Estas pasadas elecciones Federales intermedias, locales – para Michoacán y para el Distrito Federal – serán recordadas históricamente; en otras palabras, serán históricas.
Federalmente: 1.-Porque el pueblo, la sociedad nacional, aunque acudió a votar menos del 48%, mostró el rostro, la inclinación por la paz y la tranquilidad y fueron derrotados, por la “No Contest” las provocaciones de los heraldos de la violencia, de la confrontación, de las amenazas de sabotaje, de los malos presagiosa, agüeros y de los perversos deseos de que nos fuera mal como sociedad y como gobierno. En cerca de un 99% hubo tranquilidad y paz en el país.
2.-Porque la ciudadanía, a través del INE mostró toda su capacidad de organización y salió adelante; previó todo el menú de opciones y todo salió OK, con pequeños detallitos sobre la univocidad de datos y de coincidencias de cuentas en casillas y distritos, pero todo fue resuelto con la lógica administrativa y necesaria decisión. El INE recuperó un poco o un mucho de credibilidad y confiabilidad, en estos tiempos y escenario de incertidumbre y desconfianza.
3.-Por la presencia y efecto positivo y multiplicador de los candidatos independientes que en los lugares en los que se presentaron, en la mayoría, fueron positivos y resultaron ganadores, lo que posibilita creer-esperar indica buenos augurios para ellos en los futuros procesos electorales, federales y locales, y posiblemente una reflexión-evaluación de evaluación en los partidos políticos sobrevivientes.
4.-Fue un proceso muestra de competitividad político-partidista y signo de democracia.
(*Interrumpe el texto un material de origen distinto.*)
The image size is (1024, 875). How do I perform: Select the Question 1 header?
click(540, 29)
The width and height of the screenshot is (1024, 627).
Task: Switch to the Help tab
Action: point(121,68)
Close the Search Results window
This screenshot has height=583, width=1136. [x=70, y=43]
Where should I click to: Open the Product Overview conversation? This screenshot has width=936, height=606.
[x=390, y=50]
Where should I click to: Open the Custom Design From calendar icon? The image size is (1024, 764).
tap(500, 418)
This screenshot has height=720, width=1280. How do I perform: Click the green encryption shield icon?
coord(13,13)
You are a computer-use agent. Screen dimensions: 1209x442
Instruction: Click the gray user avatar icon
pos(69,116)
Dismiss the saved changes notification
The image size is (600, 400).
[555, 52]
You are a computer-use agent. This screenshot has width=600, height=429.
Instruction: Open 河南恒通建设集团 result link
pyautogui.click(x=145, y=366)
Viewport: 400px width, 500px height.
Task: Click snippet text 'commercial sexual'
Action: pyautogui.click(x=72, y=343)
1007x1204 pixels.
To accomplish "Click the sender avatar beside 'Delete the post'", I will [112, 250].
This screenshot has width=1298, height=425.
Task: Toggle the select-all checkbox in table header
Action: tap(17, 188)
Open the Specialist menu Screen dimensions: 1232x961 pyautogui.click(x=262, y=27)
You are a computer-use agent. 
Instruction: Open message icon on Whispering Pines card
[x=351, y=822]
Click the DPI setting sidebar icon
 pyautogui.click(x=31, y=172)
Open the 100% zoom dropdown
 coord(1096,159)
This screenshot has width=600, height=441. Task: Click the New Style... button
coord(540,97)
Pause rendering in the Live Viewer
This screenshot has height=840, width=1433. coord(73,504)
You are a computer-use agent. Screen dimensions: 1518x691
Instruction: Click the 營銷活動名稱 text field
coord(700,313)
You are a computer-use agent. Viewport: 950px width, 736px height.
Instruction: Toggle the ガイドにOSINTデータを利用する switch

Sólo el que no quiera aceptar que vivimos en una democracia perfectible y en un régimen-formato de partidos, dudará de que en este proceso se dio ejemplo de democracia., de pluralidad partidista y diversidad ideológica.
5.-Fue la fecha en las que desaparecieron, formal y legalmente, dos partidos nacionales: Partido del Trabajo y Partido Humanista y se dio “Constancia de confirmación” a los partidos MORENA y Partido Encuentro Social.
6.-Sucedió alternancia partidista en 102 de los 300 Distrito Federales, poco más de un tercio y dentro de este cambio, se incorporó un diputado federal independiente: Sinaloa
7.-En el mosaico cromático partidista del país, una motita muy significativo se incorpora a esta policromía: Un gobernador independiente: Nuevo León, con Jaime Rodríguez Calderón, el Bronco.
8.-Comparativamente, la votación tuvo mayor dispersión partidista y crecieron los abstencionistas y los votos nulos, signo inequívoco del cansancio, del hartazgo y desánimo de la ciudadanía en su relación con los partidos y del poco, o nulo, interés de ellos por resolver este distanciamiento y esta hondura de la separación antinatural entre partido y sociedad.
9.- El PRI se quedó en la orilla de tener la mayoría natural de diputados y se quedó en la orilla de construirla – con el PVEM -, pues tiene 203, propios por la vía electoral y 47 por la vía de la alianza con el PVEM: Total: 250. Le faltó uno.